AJP - Heart and Circulatory Physiology, Vol 242, Issue 4 500-H506, Copyright © 1982 by American Physiological Society
Postnatal regulation of canine oxygen delivery: control of erythrocyte 2,3-DPG levels
P. A. Mueggler and J. A. Black
The oxygen affinity of canine blood changes markedly following birth. These
changes are correlated with alterations in the intracellular concentration
of 2,3-diphosphoglycerate (2,3-DPG). We have examined the control of
erythrocyte glycolysis by measurements of intracellular enzymes and
intermediates, and we have identified the component responsible for
regulation of 2,3-DPG concentration and hence blood oxygen affinity during
canine postnatal development. The concentration of 2,3-DPG could be
regulated entirely by the enzymes of the Rapoport-Luebering shunt. We have
not detected any alterations in the levels or intracellular activity of
2,3-DPG mutase or 2,3-DPG phosphatase during development; therefore
postnatal changes of 2,3-DPG must be a result of changes in the
intracellular concentrations of 1,3-diphosphoglycerate (1,3-DPG) that are
controlled by other reactions in the glycolytic pathway.
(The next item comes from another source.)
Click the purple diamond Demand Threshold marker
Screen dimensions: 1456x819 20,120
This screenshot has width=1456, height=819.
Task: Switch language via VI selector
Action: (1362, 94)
Neither low
intracellular concentrations of glucose, the glycolytic substrate, nor an
inherently low glycolytic rate can account for the low 2,3-DPG levels at
birth. 1,3-DPG concentrations and hence 2,3-DPG concentrations are
controlled by the activity of pyruvate kinase, which acts as a glycolytic
sink reaction. The intracellular activity of pyruvate kinase decreases
during the first 50-60 days of age and causes the accumulation of 2,3-DPG.
There is a subsequent change in the in vivo kinetic properties of the
enzyme, giving increased intracellular activity and resulting in the slow
decline of 2,3-DPG concentrations toward normal adult values.